目前，用于癌症的T细胞免疫疗法不断发展并取得良好的临床疗效。但是仍然存在异体化治疗的障碍。γδT细胞发挥杀伤活性时不需要特异性抗原的刺激，无主要组织相容性复合体(major histocompatibility complex，MHC)限制性，具有较好的抗肿瘤活性和多种生物学功能，是肿瘤细胞免疫治疗强有力的工具。

根据T细胞受体(TCR)的不同，人体T淋巴细胞分为αβT细胞和γδT细胞。αβT细胞是体内主要的免疫T细胞，具有主要组织相容性复合体(MHC)介导的特异性识别抗原细胞毒功能。近年来具有非MHC限制性的γδT细胞开始逐渐受到了科研工作者的重视。正常情况下，γδT细胞约占外周血T细胞总数的5％以下，主要分布于皮肤、小肠、食管、肺、生殖器官等，为非特异性免疫细胞。γδT细胞作为重要的效应性T细胞，可分泌重要的杀伤肿瘤细胞的细胞因子，如干扰素γ(IFN-γ)和白细胞介素(IL)一17A，从而具有较强的杀伤活性。

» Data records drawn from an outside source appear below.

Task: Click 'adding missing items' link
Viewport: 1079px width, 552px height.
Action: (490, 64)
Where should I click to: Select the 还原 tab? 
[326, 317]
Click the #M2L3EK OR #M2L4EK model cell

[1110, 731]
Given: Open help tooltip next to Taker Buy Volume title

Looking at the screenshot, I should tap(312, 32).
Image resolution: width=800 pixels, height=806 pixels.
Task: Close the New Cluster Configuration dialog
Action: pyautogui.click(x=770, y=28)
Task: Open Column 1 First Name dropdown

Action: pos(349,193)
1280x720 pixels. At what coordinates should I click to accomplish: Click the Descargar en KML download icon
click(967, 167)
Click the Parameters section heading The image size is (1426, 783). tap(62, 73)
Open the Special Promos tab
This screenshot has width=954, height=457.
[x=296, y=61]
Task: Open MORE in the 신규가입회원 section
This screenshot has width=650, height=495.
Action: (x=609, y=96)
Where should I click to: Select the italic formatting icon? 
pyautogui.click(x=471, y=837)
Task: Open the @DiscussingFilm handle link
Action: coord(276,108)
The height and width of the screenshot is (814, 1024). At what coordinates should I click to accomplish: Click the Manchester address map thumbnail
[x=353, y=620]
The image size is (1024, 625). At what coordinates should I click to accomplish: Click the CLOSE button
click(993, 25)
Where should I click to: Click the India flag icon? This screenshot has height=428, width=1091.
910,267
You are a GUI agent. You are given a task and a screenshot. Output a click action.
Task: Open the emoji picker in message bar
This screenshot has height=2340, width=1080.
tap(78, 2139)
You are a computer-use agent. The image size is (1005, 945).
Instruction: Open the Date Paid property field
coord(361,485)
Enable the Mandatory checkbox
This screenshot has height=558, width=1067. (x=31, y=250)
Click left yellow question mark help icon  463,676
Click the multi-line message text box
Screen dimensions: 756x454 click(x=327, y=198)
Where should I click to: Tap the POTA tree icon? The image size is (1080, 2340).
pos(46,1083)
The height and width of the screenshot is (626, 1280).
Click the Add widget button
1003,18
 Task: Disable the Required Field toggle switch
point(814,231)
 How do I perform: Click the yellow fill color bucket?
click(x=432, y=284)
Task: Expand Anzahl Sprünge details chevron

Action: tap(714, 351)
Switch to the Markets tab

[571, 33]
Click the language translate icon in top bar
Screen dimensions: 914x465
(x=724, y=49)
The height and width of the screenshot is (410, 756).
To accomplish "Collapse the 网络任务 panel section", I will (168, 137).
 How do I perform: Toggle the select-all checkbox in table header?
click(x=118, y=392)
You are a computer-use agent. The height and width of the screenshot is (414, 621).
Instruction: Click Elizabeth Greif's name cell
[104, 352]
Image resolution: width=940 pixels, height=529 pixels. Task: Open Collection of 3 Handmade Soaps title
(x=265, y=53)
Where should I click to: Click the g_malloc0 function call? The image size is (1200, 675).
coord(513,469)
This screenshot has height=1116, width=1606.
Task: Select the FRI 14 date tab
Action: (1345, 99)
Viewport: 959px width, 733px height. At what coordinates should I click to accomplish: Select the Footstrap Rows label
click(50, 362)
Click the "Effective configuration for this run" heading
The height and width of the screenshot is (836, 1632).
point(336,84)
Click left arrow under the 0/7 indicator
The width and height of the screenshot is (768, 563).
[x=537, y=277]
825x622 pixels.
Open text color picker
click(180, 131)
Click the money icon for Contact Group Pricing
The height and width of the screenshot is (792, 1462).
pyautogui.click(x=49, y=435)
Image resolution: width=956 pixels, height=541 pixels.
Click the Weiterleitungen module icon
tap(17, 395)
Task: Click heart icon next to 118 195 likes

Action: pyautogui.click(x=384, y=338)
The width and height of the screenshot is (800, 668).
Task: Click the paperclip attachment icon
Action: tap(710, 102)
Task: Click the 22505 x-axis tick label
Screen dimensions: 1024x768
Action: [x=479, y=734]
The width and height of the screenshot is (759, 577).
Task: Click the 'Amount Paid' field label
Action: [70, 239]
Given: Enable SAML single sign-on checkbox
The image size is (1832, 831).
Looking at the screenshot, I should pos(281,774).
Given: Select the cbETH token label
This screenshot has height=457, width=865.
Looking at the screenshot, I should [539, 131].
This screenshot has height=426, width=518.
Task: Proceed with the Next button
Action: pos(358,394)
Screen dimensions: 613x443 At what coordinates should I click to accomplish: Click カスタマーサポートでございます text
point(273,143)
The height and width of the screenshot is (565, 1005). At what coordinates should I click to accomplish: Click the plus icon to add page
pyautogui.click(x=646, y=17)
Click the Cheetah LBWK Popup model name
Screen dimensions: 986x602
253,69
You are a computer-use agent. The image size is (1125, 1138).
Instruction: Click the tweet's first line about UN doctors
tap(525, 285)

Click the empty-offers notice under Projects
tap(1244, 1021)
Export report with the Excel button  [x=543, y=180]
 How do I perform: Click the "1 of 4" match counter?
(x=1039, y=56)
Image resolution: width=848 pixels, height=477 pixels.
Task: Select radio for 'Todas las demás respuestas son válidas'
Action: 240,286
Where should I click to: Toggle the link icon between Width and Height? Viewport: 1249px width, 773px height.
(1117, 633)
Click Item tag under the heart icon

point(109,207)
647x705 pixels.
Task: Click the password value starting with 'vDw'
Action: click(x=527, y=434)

盐焗显示，当所述的γδT细胞被工程化以表达嵌合共刺激受体时，它们可以特异性地识别肿瘤细胞靶标，从而特异性杀伤靶细胞。并且，与基于单一抗体的CAR不能区分表达靶抗原的肿瘤和健康细胞相比，基因修饰后的γδT细胞不存在肿瘤脱靶(on-target/off-tumor)毒性的风险，其次，与受限于抗原非依赖性(强直)信号传导的CAR-T细胞相比，基因修饰后的γδT细胞具有更强的增殖能力，并不容易衰竭。

迄今为止，常用扩增方法如IL-2，IL-15，IL-18等培养化合物成分扩增γδT细胞，该方法在14天内可使总γδT细胞增加100-1000倍；此后，扩增率降低，这与细胞死亡的增加相一致。因此，传统γδT扩增方案无法产生足够数量的细胞以符合商业上可行的同种异体产品。

发明内容

本发明的目的是基于现有技术的现状，提供大量、快速的扩增人外周血来源的γδT细胞的方法。

本发明的另一个目的是制备具有靶向杀伤肿瘤细胞作用的γδT细胞。

本发明的再一个目的是提供上述γδT细胞的应用。

一方面，本发明提供了分离和扩增γδT细胞的方法，包括从人受试者的血液样本中分离γδT细胞，在存在唑来膦酸和细胞因子组合物的情况下扩增分离得到的γδT细胞，可扩增倍数达到1500倍。

本发明提供了一种体外扩增γδT细胞的方法，所述的方法包括：

获取或者分离γδT细胞；和/或

在含有唑来膦酸、人重组白细胞介素2和人重组白细胞介素7的培养介质中扩增所述的γδT细胞。

较好的，所述γδT细胞使用磁珠分离。

较好的，其中活扩增的培养介质(培养基)中存在唑来膦酸，浓度为0.5-2.0μM。

较好的，培养介质(培养基)中还白介素，其中存在的IL-2的浓度为5ng/ml至10ng/ml。较好的，还可以包括IL-7，IL-7浓度为0.5-5ng/ml。